«No princípio, Deus criou os céus e a terra. A terra estava informe e vazia; as trevas cobriam o abismo e o Espírito de Deus pairava sobre as águas. Deus disse: "Faça-se a luz!" E a luz foi feita»…

As primeiras palavras do Génesis têm gerado, como se sabe, ao longo dos séculos, as mais amplas e acesas discussões teológicas. Afinal, foi a criação ex nihilo ou comportou-se Deus apenas como uma espécie de taumaturgo, dando forma a uma matéria já pré-existente?…

Entre essas e muitas outras questões mais, entretanto suscitadas, nenhuma nos cumpre aqui dilucidar ou decidir, falecendo-nos para tal quer tanto a correspondente ciência como a devida arte ou, até mesmo, quem sabe, a necessária inspiração.

Todavia, o que parece certo é que, se colocarmos «Oceanos» onde na Bíblia encontramos as «águas», como, de certo modo, se afigura legítimo, melhor se compreende talvez até onde é possível recuar na defesa da tese, como muitos defendem, de tudo quanto há e é vivo neste transitório mundo ter a sua mais remota origem nos Oceanos, assim também mais e melhor justificando e valorizando o tão actual conceito de «Capital Natural», mesmo quando sempre seja fácil determinar em que exacta acepção é usado o termo «Capital» na mesma expressão conceptual.

De facto, atendendo a quanto nos dizem os mais eruditos, em quem piamente cremos dada a nossa ignorância filológica, a palavra «Capital» deriva remotamente do latim «caput» que significa «cabeça», daí tendo resultado exactamente expressões como, «pena capital», «pecado capital» ou ainda, por similitude, se designar por Capital a cidade de domínio toda uma nação, assim como se entende dominar a «cabeça» o corpo a que se encontra ligada, como é o caso bem característico de Lisboa em relação a todo o território que ainda designamos hoje como sendo Portugal.
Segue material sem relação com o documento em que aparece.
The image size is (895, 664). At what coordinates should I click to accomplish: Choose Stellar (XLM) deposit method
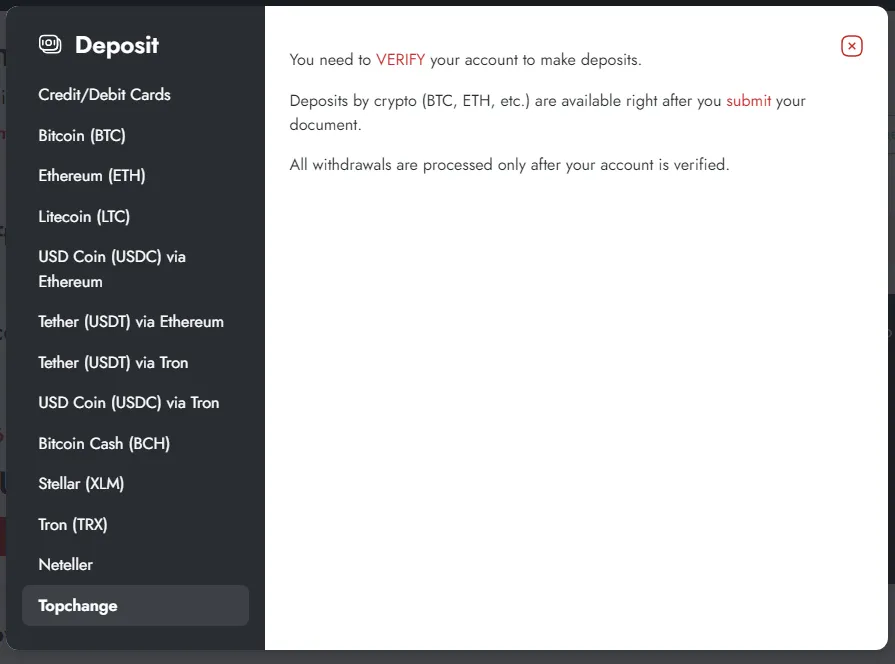pos(81,484)
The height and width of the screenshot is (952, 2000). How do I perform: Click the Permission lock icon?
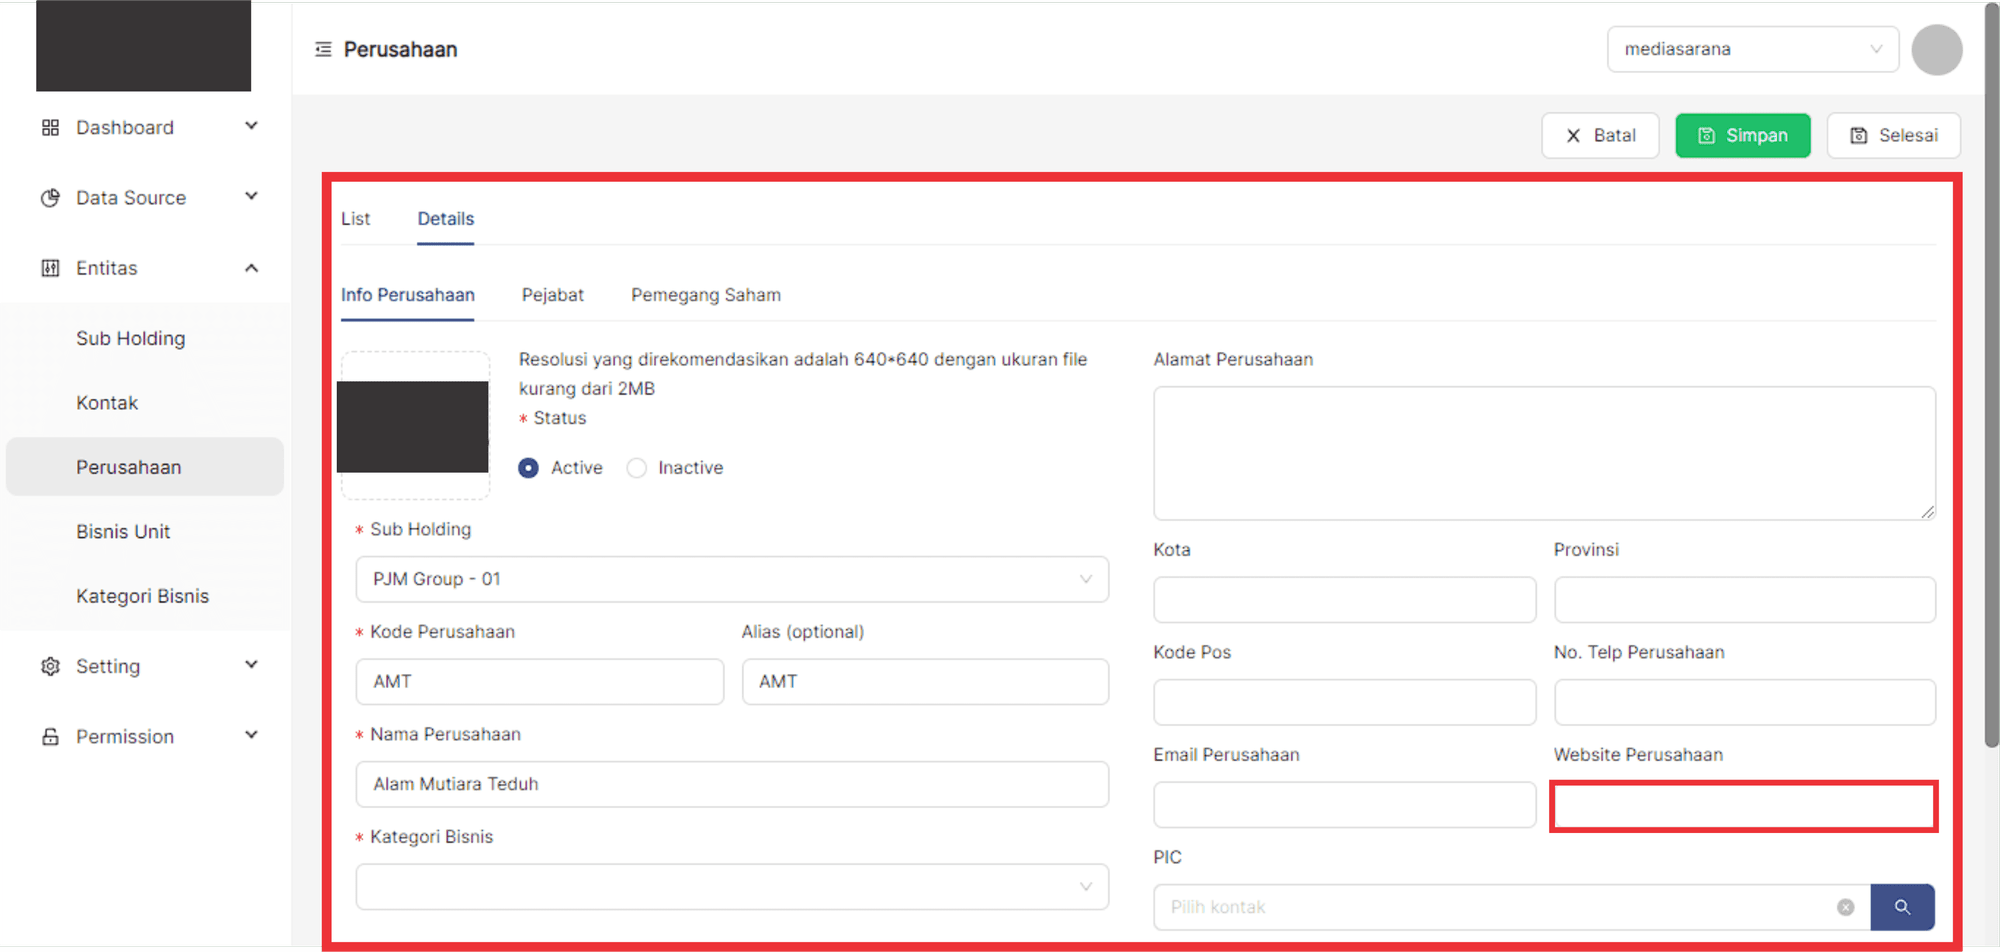pos(50,737)
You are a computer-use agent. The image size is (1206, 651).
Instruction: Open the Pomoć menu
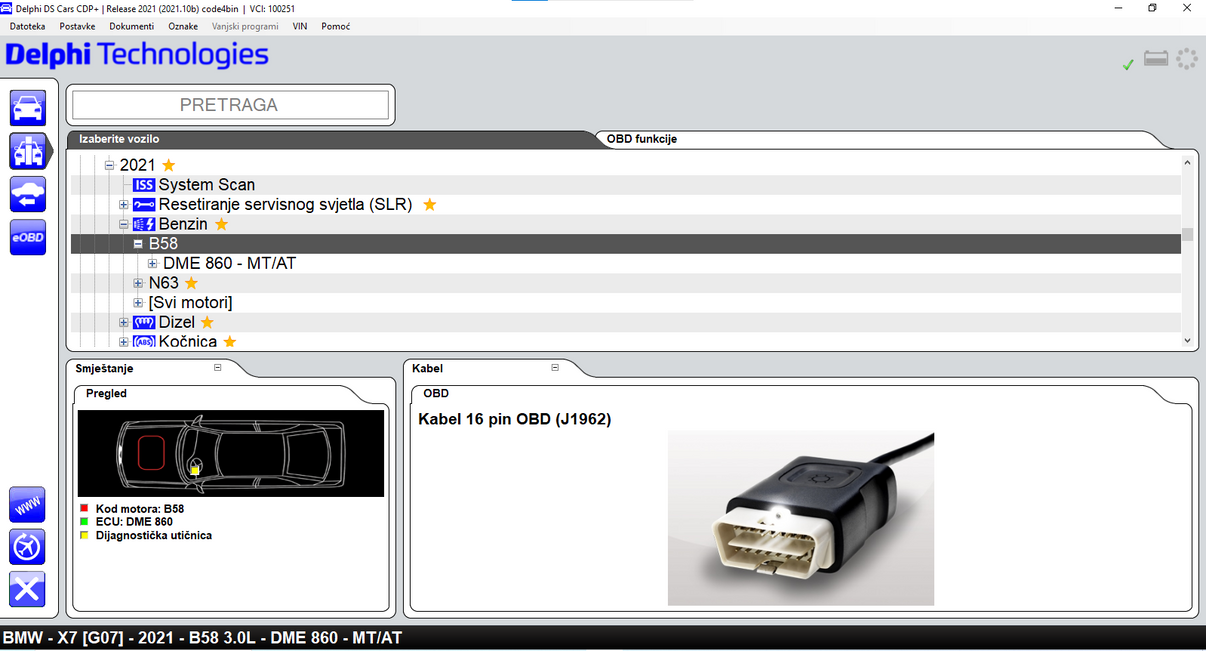tap(335, 26)
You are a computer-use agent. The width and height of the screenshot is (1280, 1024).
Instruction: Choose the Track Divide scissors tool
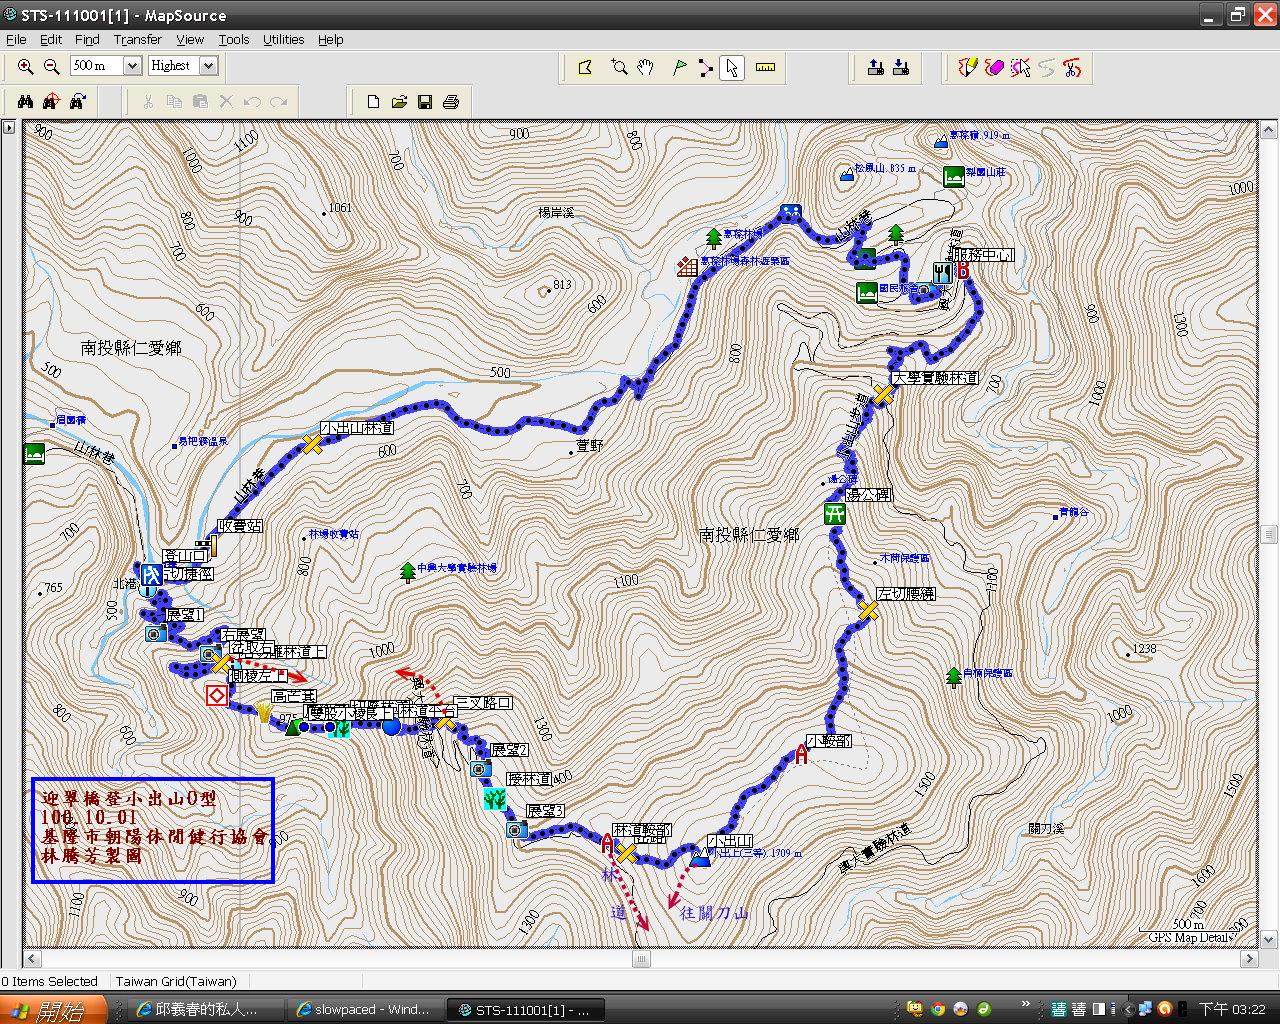(1072, 68)
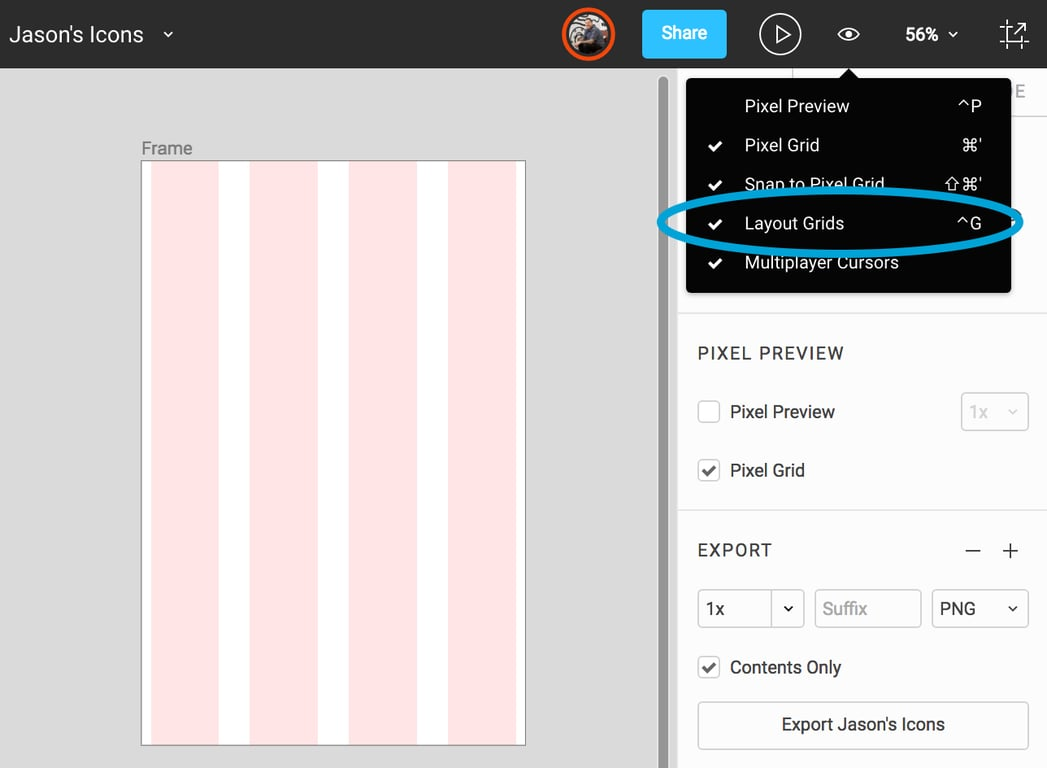Add export setting with plus icon
Image resolution: width=1047 pixels, height=768 pixels.
point(1010,551)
Partindo desse primeiro e mais remoto significado, no transcorrer das idades, em mais recentes dias, Marx, quando em melancólica indagação sobre a possível causa da riqueza dos homens e das nações, determinado a desocultar os mais recônditos segredos da mais moderna crematística, seguindo os rastos dos fumos que começavam então a marcar de nevoenta patine a mais operosa Londres, deparando com o pulular de uma miríade de novas fábricas a desabrocharem como cogumelos em tão denso quanto fértil bosque, , analisando o Balanço dos novos empreendimentos, das novas fábricas, e vendo que, antes de mais e acima de tudo, à cabeça, sempre como primeira linha do mesmo Balanço, se encontrava o investimento financeiro, tudo se lhe revelou e, iluminado por tão assombroso clique mental, na esteira dos velhos banqueiros florentinos e do seu «capiale», logo entendeu aí residir exactamente quanto há tanto tempo já, tanto o acossava, ou seja, a primordial e mais verdadeira causa das causas da riqueza dos homens e das nações, causa também da felicidade dos mesmos homens e das mesmas nações, logo decidindo, em consequência, meter dedos à pena e iniciar a redacção da sua mais capital obra, exactamente intitulada, «O Capital», em que, colocando o referido investimento financeiro, o «capital» ou também mais vulgarmente designado «vil metal», para todo o sempre onde outros viriam a colocar, talvez mais modesta mas talvez não sem mais fértil imaginação, o «sexo», não sem deixar para todo o sempre também uma grande angústia no coração dos homens, não apenas sobre uma eventualmente estreita relação entre um e outro mas igualmente sobre a qual atribuir, de facto, o título de supremo motor do mundo.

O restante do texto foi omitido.